**DATASET CONTENT**:
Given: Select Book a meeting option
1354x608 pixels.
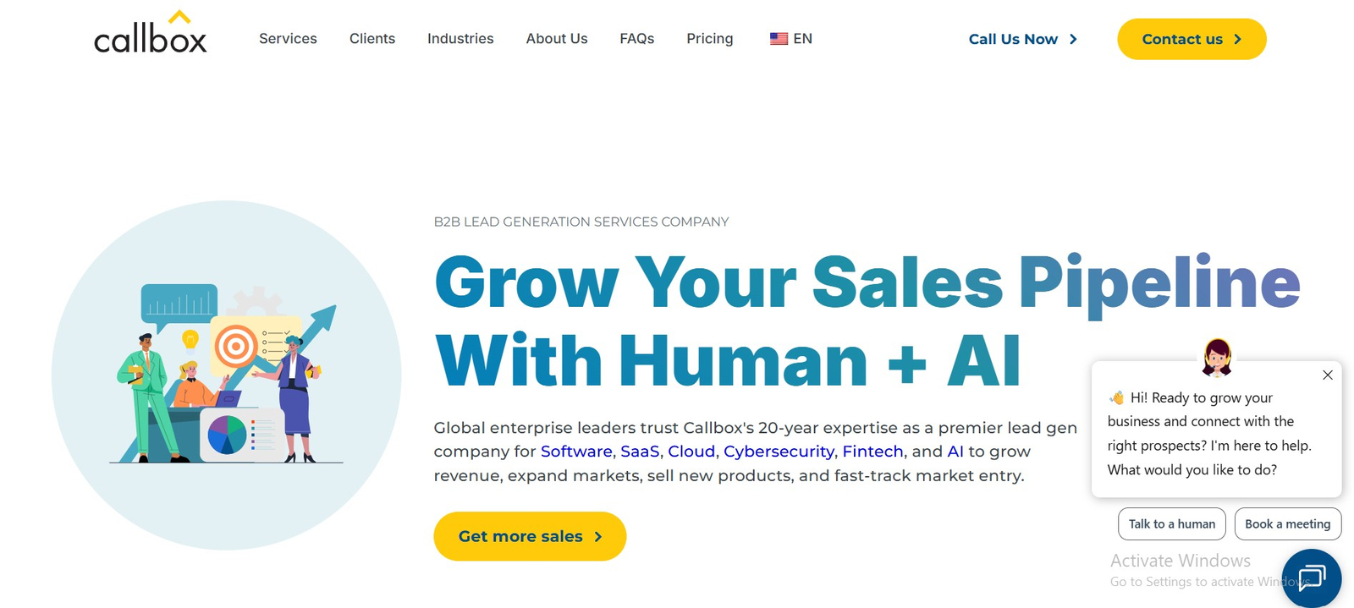Looking at the screenshot, I should (1287, 524).
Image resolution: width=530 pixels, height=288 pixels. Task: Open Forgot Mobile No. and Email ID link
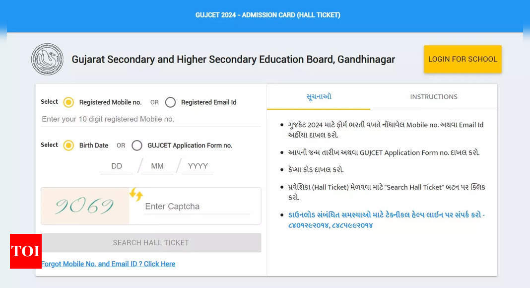108,264
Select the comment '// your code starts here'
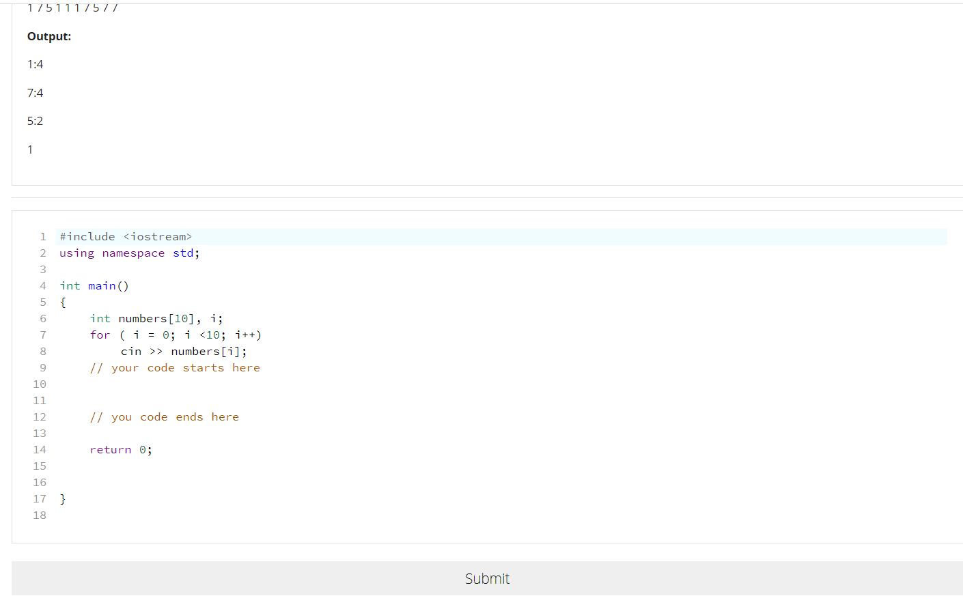The width and height of the screenshot is (963, 609). [175, 367]
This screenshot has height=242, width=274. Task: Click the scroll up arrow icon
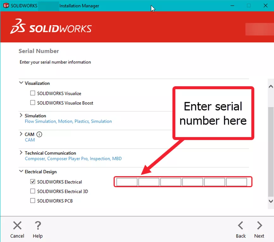point(271,86)
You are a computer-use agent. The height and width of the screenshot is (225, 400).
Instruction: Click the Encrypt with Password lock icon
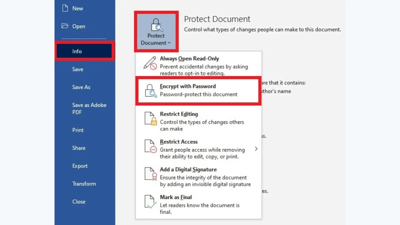point(150,90)
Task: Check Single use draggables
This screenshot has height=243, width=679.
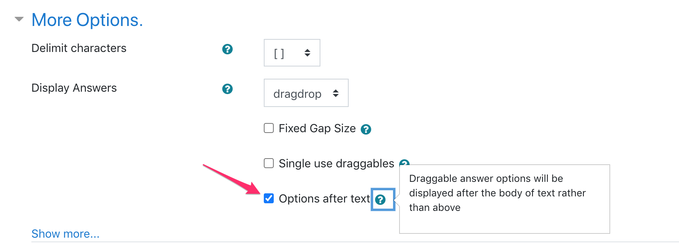Action: click(268, 163)
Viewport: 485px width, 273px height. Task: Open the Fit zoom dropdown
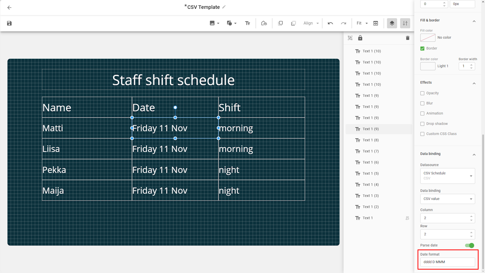[x=362, y=24]
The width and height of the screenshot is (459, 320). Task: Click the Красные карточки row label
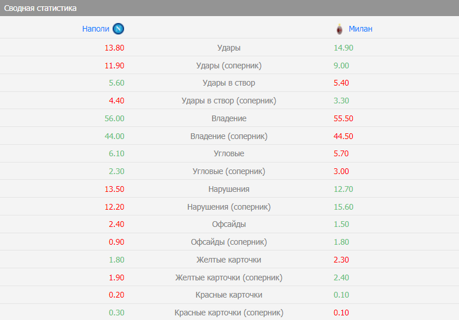pos(229,295)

**TO DO**: The copy runs from the line containing "The width and height of the screenshot is (459, 320)." through the last line of the material, both ends included. Reproduce those lines exactly and drop the pictures.

**ANSWER TO THIS PROBLEM**:
The width and height of the screenshot is (459, 320). Task: Click the Красные карточки row label
pos(229,295)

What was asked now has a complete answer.